Undiluted Flow State
BUILDING 100
VICTORIA ST
CARLTON VIC
FREE
NIC DOWSE (HONEYFINGERS) + FRIENDS will share experiences of urban bee-keeping. ADRIAN DYER & SCARLETT HOWARD (RMIT) will share their research on bee cognition and communication. NICK RITAR (MILKWOOD) will offer observations as practitioners of natural bee-keeping.
European honey bees are highly social creatures with complex modes of communication. When we speak of the language of bees, we may be referring to the range of actual vocalisations and psycho-mechanical vibrations bees use to share information and ideas with each other. Or, we may be speaking of the abstract visual language of flowers, and their various appeals made to pollinators via shimmering stripes and bee-oriented colours, textures and shapes. Either way, distinct bee vocabularies and registers exist - if usually at a level just below the limit of everyday human understanding.

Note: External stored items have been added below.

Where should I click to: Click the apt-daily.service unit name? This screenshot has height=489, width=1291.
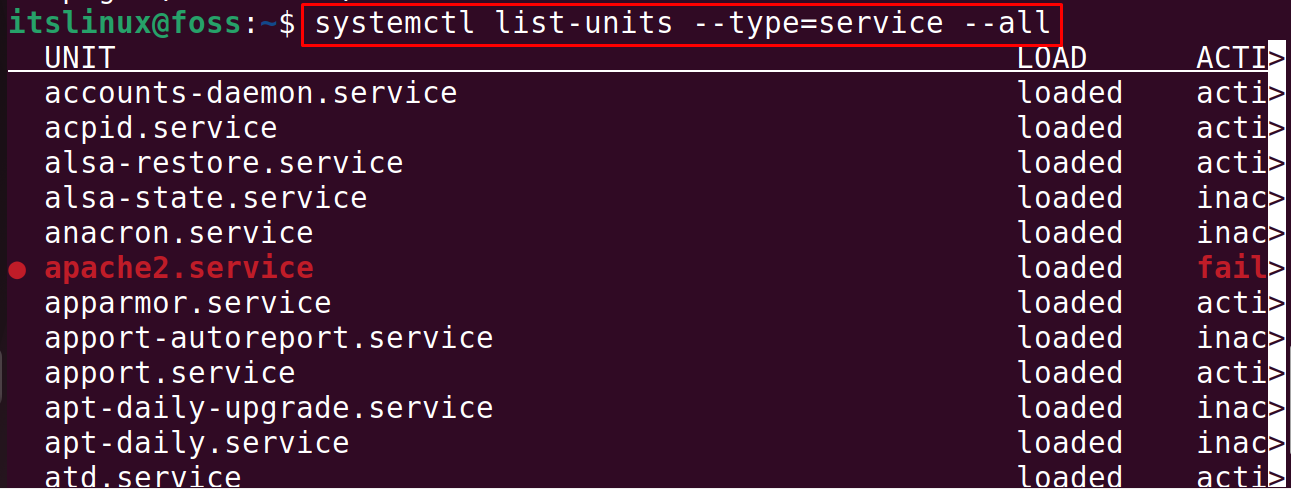197,443
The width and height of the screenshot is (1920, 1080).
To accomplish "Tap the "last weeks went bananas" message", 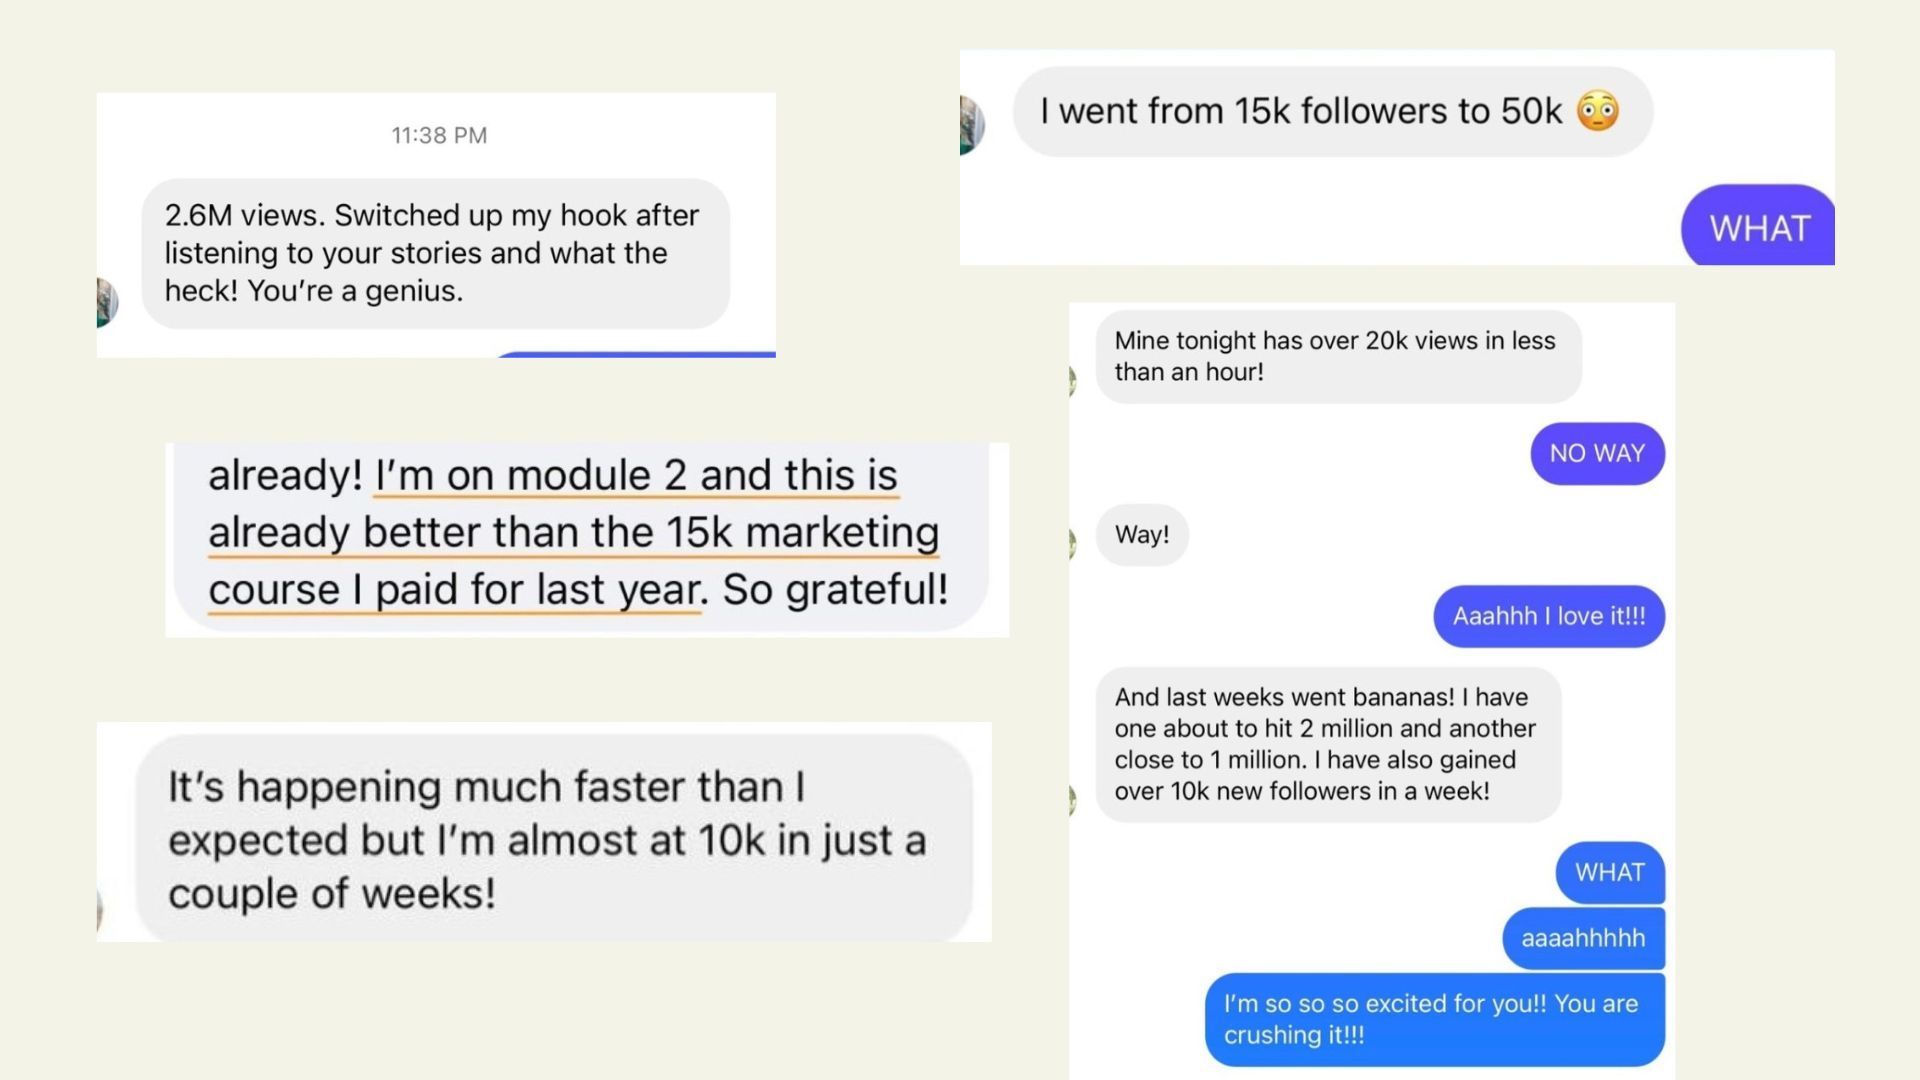I will 1327,744.
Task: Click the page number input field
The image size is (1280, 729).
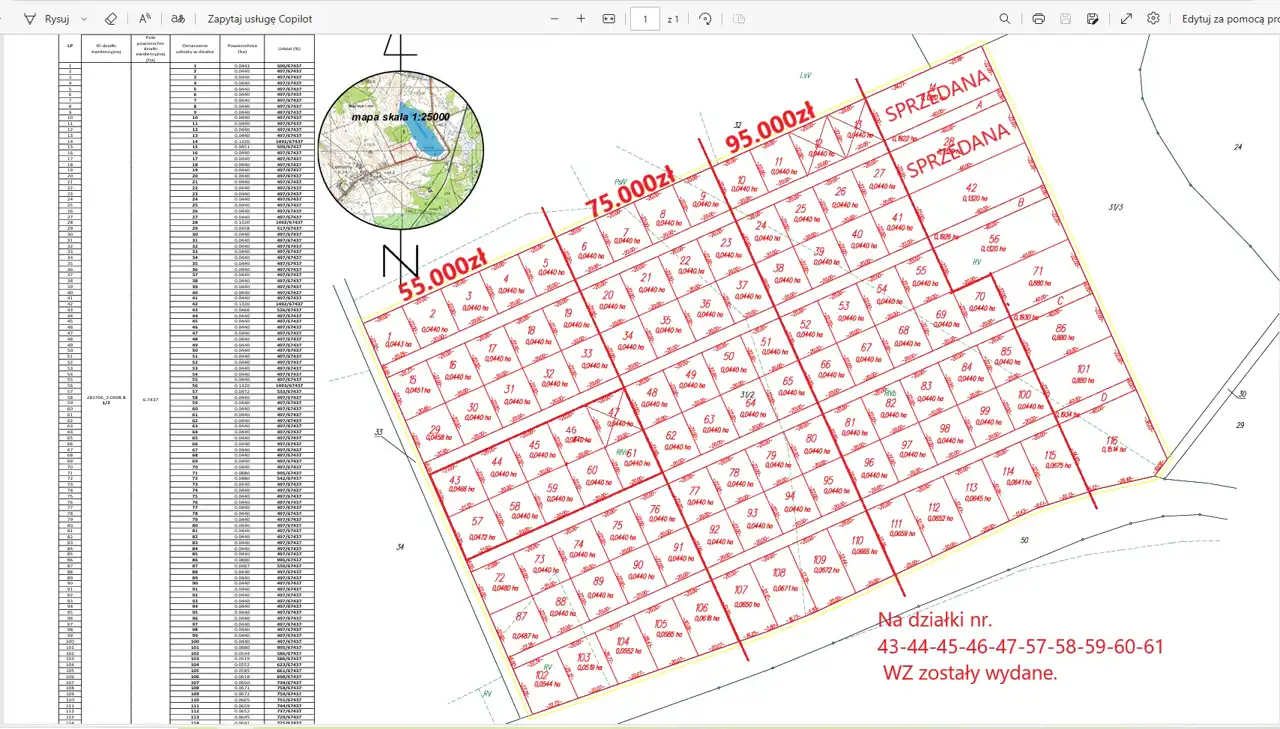Action: (x=645, y=19)
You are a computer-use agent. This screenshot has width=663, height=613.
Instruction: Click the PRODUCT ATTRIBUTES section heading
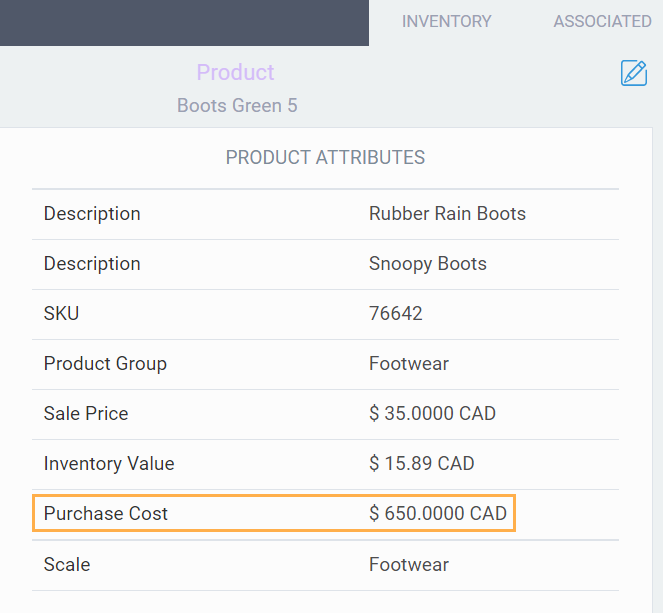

This workshop brings together leading bee experts to share their experience of paying attention to bees, and generate dialogue about bees, flowers and humans. Among the questions the workshop may address are: How does a bee perceive the world? What role does sound play in bee culture, and what shifts in our human awareness are required not just to hear but to understand what we are hearing? What are the implications of insect intelligence for rethinking the interplay between the local and the temporal?
This event is one branch of the WHY LISTEN TO PLANTS? exhibition program at RMIT Design Hub. Plants know worlds, they contain worlds and they make worlds.